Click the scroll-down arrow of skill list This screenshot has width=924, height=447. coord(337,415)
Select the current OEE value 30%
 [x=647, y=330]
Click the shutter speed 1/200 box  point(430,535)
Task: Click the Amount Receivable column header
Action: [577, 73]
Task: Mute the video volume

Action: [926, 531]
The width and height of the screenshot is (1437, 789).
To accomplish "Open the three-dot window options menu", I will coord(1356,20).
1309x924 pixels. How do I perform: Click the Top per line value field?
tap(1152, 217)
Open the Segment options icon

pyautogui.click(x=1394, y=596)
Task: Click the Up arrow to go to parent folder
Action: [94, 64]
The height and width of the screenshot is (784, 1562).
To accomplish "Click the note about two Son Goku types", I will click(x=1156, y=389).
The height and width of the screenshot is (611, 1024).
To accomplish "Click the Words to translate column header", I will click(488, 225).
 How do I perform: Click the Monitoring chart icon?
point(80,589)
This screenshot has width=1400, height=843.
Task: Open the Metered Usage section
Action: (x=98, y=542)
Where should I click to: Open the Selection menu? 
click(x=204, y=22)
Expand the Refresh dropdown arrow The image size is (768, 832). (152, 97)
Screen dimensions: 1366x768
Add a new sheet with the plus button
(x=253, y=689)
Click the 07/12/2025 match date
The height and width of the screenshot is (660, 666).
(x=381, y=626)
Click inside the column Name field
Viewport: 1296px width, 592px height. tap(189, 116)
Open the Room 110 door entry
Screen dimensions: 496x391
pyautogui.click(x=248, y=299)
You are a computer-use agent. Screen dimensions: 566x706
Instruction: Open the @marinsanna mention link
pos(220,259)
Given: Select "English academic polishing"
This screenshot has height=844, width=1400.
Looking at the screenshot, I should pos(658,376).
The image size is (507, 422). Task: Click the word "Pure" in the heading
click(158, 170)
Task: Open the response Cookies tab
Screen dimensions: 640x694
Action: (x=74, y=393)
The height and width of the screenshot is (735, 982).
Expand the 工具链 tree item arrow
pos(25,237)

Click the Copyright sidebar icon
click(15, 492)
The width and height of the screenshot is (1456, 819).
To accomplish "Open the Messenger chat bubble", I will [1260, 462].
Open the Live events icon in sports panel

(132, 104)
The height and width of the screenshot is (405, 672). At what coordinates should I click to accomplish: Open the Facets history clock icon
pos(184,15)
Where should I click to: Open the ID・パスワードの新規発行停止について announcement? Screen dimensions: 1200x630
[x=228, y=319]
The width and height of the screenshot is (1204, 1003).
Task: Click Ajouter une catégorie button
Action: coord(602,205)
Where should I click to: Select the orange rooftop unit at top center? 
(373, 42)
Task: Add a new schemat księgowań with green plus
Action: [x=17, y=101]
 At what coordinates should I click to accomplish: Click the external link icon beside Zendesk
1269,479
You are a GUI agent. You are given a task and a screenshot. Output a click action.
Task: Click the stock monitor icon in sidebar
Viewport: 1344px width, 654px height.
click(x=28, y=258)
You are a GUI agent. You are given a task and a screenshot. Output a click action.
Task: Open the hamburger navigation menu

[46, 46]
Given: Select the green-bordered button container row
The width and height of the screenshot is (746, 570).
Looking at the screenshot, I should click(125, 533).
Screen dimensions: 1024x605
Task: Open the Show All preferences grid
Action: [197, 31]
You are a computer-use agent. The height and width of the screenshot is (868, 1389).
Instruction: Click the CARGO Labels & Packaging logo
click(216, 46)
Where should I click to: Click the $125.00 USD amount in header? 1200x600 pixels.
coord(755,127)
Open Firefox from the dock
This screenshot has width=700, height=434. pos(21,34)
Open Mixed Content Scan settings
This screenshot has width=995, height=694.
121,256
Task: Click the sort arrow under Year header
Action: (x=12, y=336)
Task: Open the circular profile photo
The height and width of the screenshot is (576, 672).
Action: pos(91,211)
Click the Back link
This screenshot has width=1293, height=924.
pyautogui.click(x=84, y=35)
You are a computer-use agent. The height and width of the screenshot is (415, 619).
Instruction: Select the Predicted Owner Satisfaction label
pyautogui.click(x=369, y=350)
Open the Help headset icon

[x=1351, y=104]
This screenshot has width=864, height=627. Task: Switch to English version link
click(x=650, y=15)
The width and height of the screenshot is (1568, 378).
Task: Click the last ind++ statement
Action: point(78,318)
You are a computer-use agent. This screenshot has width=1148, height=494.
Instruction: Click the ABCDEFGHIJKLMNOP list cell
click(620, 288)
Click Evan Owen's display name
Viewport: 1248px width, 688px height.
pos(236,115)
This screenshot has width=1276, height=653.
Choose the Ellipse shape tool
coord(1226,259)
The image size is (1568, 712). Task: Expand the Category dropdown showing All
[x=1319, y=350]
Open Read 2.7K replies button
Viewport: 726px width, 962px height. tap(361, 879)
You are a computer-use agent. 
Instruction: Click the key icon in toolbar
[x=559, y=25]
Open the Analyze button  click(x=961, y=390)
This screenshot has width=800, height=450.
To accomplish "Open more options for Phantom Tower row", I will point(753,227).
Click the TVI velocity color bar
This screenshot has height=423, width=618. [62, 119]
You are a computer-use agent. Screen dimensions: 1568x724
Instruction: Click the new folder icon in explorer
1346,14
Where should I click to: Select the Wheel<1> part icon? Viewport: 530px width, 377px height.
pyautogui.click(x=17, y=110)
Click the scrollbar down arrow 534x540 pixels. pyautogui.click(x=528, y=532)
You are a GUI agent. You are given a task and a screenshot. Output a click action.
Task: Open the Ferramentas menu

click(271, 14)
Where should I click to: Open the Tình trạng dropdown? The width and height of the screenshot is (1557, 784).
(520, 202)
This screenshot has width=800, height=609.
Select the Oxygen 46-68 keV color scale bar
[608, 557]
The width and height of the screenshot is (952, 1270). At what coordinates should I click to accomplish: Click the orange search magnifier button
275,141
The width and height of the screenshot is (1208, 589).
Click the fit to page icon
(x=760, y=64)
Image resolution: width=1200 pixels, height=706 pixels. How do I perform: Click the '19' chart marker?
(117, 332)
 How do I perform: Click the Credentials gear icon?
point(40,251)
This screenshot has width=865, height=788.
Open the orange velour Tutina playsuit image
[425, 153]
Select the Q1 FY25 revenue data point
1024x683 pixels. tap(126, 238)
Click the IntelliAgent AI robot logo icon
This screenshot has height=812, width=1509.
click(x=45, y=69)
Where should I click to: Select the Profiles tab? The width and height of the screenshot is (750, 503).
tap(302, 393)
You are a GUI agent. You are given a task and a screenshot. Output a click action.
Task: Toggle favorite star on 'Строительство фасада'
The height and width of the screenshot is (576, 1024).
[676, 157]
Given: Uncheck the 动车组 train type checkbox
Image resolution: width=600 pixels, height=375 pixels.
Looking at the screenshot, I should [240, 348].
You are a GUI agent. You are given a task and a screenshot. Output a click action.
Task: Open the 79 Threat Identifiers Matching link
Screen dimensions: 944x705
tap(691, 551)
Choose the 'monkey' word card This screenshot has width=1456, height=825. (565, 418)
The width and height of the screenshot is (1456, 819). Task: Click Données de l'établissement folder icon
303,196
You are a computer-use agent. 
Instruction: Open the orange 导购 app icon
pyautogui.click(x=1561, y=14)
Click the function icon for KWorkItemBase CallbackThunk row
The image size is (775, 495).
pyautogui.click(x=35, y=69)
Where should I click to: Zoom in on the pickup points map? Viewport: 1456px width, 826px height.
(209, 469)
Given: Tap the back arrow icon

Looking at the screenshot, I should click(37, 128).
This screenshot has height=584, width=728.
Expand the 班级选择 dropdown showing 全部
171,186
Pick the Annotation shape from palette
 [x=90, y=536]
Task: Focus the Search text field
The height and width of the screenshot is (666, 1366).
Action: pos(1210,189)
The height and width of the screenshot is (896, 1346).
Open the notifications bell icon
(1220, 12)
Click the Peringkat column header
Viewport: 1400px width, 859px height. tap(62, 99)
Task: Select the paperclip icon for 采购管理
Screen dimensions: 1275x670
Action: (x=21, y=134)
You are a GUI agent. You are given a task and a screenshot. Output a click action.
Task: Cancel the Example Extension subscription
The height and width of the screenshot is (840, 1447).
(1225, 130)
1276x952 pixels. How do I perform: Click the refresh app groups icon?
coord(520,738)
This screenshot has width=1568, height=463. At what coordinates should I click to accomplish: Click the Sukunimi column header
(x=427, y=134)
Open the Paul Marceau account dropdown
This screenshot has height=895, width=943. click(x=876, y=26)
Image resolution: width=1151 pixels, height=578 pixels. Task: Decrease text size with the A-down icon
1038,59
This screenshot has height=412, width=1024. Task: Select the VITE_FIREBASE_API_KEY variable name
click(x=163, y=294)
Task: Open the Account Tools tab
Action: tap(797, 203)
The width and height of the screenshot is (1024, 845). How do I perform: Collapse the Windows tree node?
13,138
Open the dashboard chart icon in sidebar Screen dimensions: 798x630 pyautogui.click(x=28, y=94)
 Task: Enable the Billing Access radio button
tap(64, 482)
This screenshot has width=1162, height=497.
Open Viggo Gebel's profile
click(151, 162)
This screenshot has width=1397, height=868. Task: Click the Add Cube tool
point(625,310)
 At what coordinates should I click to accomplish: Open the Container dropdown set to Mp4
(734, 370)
★ ★ ★ ★
**WHAT IS NEEDED:** List every line of the records above that contains the string "with", copying each one in full. Case counts.

**TASK OUTPUT:**
Add a new sheet with the plus button
Task: Add a new schemat księgowań with green plus
Image resolution: width=1151 pixels, height=578 pixels. Task: Decrease text size with the A-down icon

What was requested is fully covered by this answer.